TEXTE FOURNI —

►

La mer de Barents, prochain Eldorado gazier?

Par Philippe Perchoc | 31 octobre 2006

Pour citer cet article : Philippe Perchoc, “La mer de Barents, prochain Eldorado gazier?”, Nouvelle Europe [en ligne], Mardi 31 octobre 2006, http://www.nouvelle-europe.eu/node/33, consulté le 26 mars 2023

 On a beaucoup parlé ces derniers temps des conflits gaziers en Europe et notamment du rôle que pouvait jouer la Russie dans ceux-ci. Mais celle-ci n'est pas le seul partenaire stratégique de l'Union dans ce domaine.

 

Deux partenaires stratégiques 

La Norvège et la Russie sont les principaux fournisseurs d'énergie de l'Europe, pourtant ni l'une ni l'autre n'en sont membres.
 
La Norvège est un partenaire stratégique ancien de l'Union européenne, elle a même tenté d'y adhérer mais cette perspective a été repoussée deux fois par réferundum (1971 et 1994). Elle partage un certain nombre de coopérations importantes avec elle: l'EEE depuis 1992 (Espace Economique Européen qui permet la libre circulation des personnes, des services, des capitaux et des marchandises) et l'espace Schengen depuis 2001. La Norvège participe d'ailleurs à l'OTAN comme la majorité des membres de l'UE.

◄

DONNÉES EXTRAITES —

►

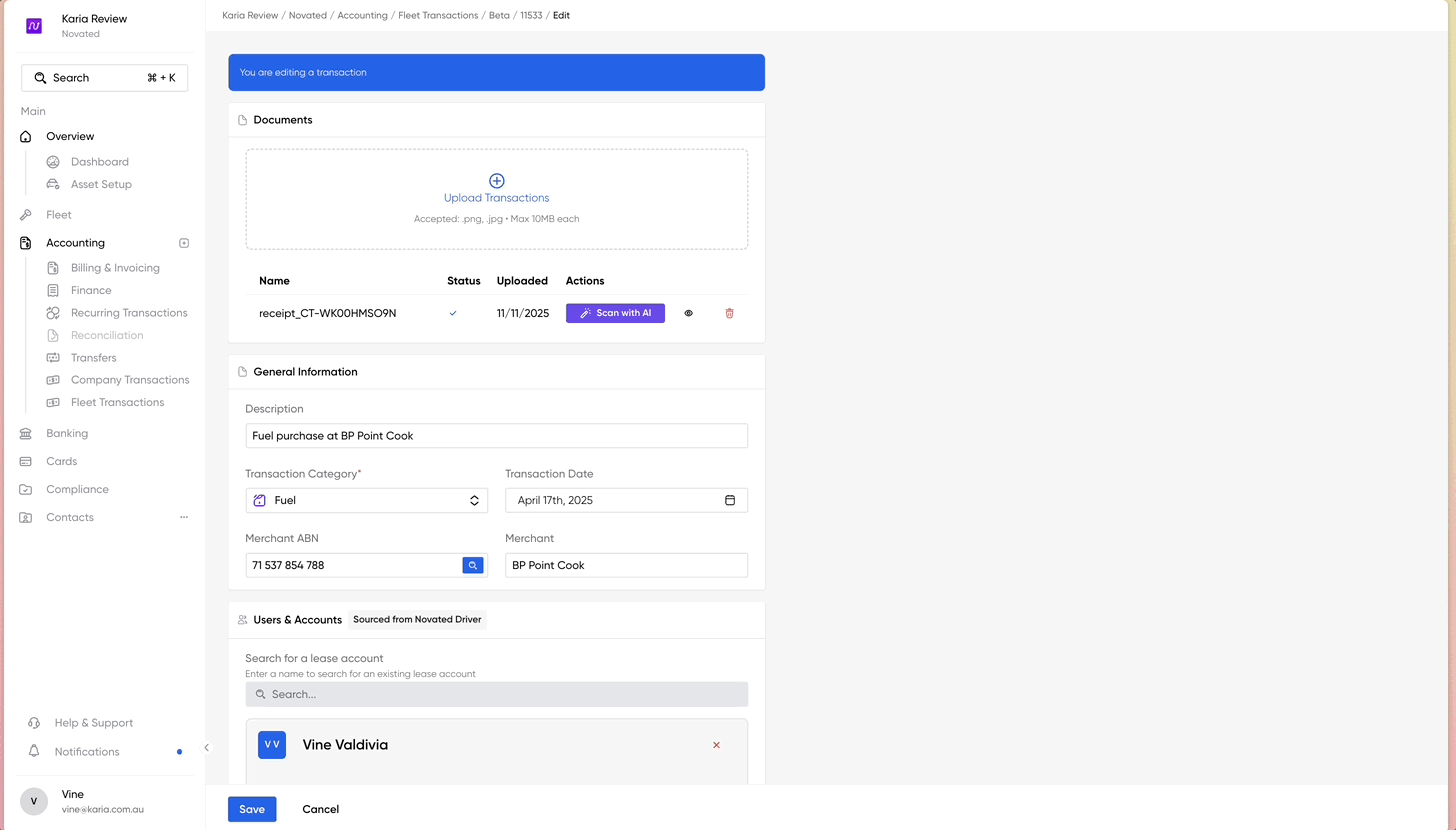Collapse the sidebar using the chevron

click(207, 747)
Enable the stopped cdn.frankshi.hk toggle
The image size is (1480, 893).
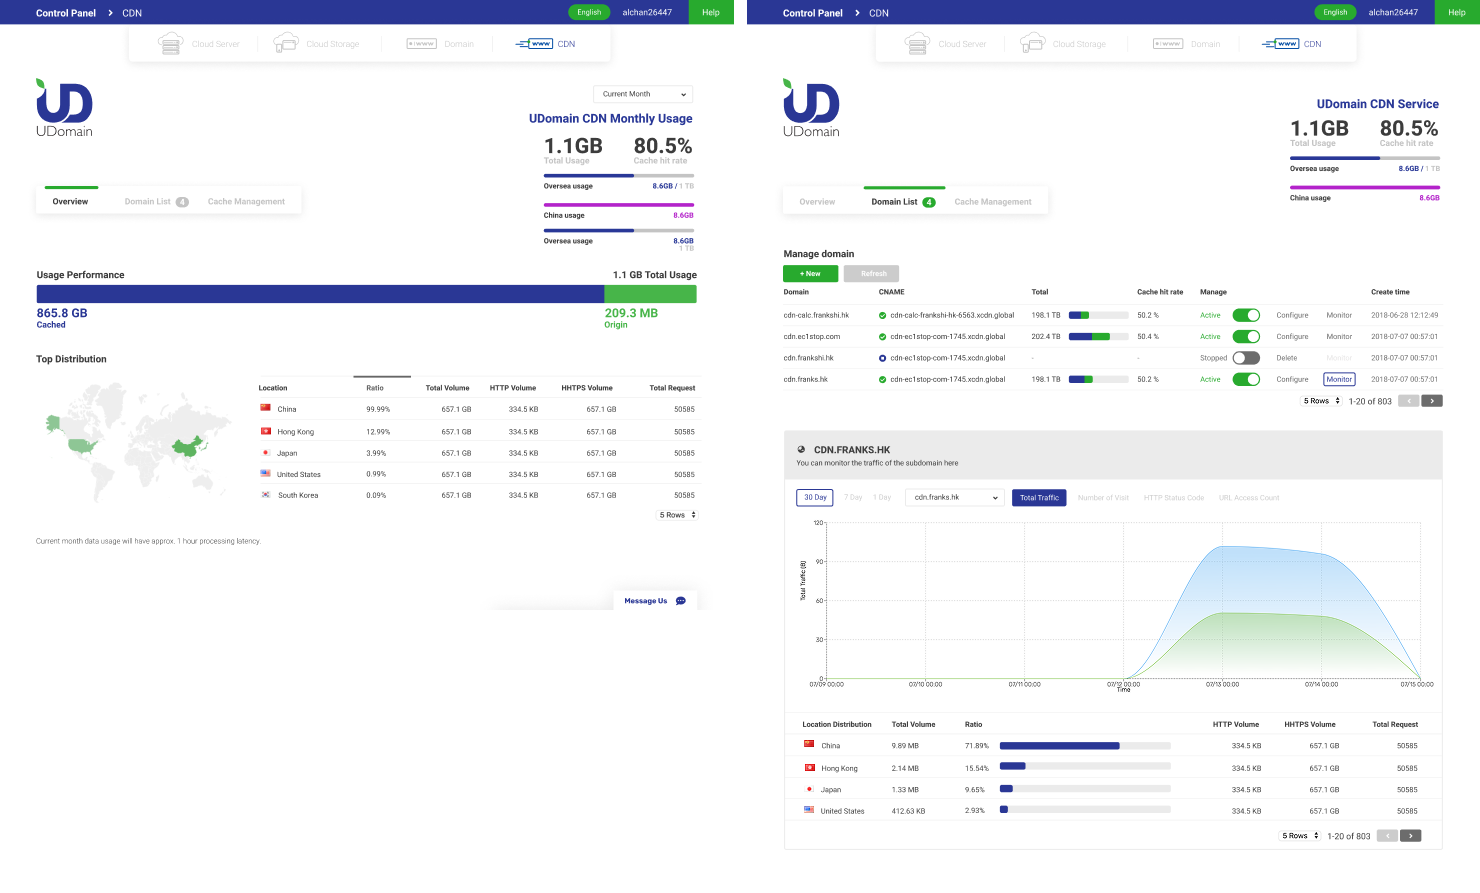[1246, 358]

◄

CONSIGNE 1 —
D'après l'article sur la mer de Barents, l'EEE permet la libre circulation de quoi ? Donnez tout ce qu'il cite.
CONSIGNE 2 —
Reprenez l'article sur la mer de Barents après sa dernière phrase et écrivez la suite.

RÉPONSE ATTENDUE 1 —
- les personnes
- les services
- les capitaux
- les marchandises

RÉPONSE ATTENDUE 2 —
Riche de ses ressources naturelles, le royaume fournit 13% du gaz et 16% du pétrole consommés dans l'Union européenne. Les Européens ont l'habitude de négocier son énergie à la paisible puissance nordique depuis déjà plus de cinquante ans.

La Russie est un partenaire plus délicat. Elle entend faire de ses ressources énergétiques et de la dépendance européenne à son égard (24% du gaz et 27% du pétrole) un moyen de pression pour retrouver une place centrale sur l'échiquier mondial. Pour cela, elle tente de prendre le contrôle tant des ressources que des moyens de distribution. Pourtant, elle a cruellement besoin d'investissements pour pouvoir rationnaliser l'exploitation de ses gisements et la rentabilité de ses ventes.

L'entente des fournisseurs

C'est pour cela que les deux géants européens de l'énergie s'associent: exploiter ensemble et de manière rationelle les immenses gisements de la mer de Barents (qui pourraient, selon les experts, représenter plus du quart des ressources mondiales inconnues, principalement situées en Russie). Les deux pays se disputent depuis déjà 30 ans sur la question de leur frontière maritime mais ont besoin l'un de l'autre pour exploiter, selon leurs intérêts respectifs, l'immense trésor qu'ils partagent.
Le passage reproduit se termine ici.